Fast alles, was man in diesen Tagen über die Deutsche Post hört und liest, steht im Zusammenhang mit der Lichtensteiner Steueraffäre des Ex-Vorstandsvorsitzenden Dr. Zumwinkel. Angesichts der Brisanz und der Details dieses Falles wirkt die aktuelle Produkt-Kampagne der Postbank geradezu grotesk:

Auf City-Light-Plakaten kann man lesen: „Für Zinshungrige.

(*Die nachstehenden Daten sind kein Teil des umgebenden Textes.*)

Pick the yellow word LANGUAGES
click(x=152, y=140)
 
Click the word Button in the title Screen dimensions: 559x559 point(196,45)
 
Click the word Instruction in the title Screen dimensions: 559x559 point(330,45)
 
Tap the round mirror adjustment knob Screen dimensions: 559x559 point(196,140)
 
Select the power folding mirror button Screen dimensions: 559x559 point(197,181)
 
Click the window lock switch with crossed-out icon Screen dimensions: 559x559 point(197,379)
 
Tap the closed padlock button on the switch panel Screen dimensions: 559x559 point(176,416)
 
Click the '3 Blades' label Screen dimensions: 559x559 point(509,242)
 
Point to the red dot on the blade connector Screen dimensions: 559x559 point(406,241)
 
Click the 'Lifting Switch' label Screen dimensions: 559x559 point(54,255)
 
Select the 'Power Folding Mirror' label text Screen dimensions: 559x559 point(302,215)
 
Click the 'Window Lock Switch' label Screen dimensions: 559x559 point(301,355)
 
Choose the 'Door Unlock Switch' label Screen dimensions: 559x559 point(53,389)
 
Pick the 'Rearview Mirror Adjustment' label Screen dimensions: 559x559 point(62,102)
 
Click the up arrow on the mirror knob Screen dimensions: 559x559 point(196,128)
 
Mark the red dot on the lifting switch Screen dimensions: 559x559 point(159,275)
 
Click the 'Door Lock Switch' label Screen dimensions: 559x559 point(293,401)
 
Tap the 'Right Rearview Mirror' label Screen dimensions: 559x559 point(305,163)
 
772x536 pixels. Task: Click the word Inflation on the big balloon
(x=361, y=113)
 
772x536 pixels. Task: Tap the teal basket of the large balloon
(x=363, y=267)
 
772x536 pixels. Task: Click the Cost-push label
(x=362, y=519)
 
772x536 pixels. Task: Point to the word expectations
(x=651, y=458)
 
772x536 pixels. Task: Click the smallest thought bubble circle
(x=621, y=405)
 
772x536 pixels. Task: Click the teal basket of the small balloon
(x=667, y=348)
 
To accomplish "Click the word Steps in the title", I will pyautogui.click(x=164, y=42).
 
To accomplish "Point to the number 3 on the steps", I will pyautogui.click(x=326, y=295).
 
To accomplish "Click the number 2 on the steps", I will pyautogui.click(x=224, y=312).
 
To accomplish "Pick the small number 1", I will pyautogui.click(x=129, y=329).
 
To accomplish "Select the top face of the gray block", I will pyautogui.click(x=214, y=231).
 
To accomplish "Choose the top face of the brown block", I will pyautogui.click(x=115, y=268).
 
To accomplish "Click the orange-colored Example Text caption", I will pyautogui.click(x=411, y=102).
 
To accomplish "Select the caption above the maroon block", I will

Bis zu 4,25%. Deutschland spart sich reich“. Um den vermeindlichen Hunger (sprich Gier) darzustellen, den dieses Angebot auslösen soll, wird so getan, als habe jemand Stücke aus dem Plakat herausgebissen. Im Kleingedruckten erfährt man einige Details: Die 4,25% gelten für Guthaben ab 50.000 Euro bis maximal 500.000 Euro (!). Schaut man dann bei der Homepage der Postbank nach (auf der Dr. Zumwinkel noch im Impressum steht), erfährt man weitere Details und kann natürlich direkt Online das Geschäft abschließen.

Das Angebot an sich ist bestimmt attraktiv, bekommt aber leider durch die aktuelle Entwicklung einen seltsamen Beigeschmack. Denn nicht nur Zyniker könnten jetzt denken: „Hätte Dr. Zumwinkel doch lieber seinen eigenen Produkten und nicht einer Bank in Lichtenstein vertraut“. Aber dann wird der Zyniker sich erinnern, dass das „Quartal-Sparen“ nur für Guthaben bis zu einer halben Millionen Euro gilt und deshalb für der Post-Chef nicht in Frage kam. Das dieser in einer zum Zeitpunkt seiner Enttarnung erscheinenden Mitarbeiter-Zeitung unter der Überschrift „Führungskräfte sind Vorbilder“ über die Qualitäten von Managern schreibt, macht das Ganze nicht weniger absurd.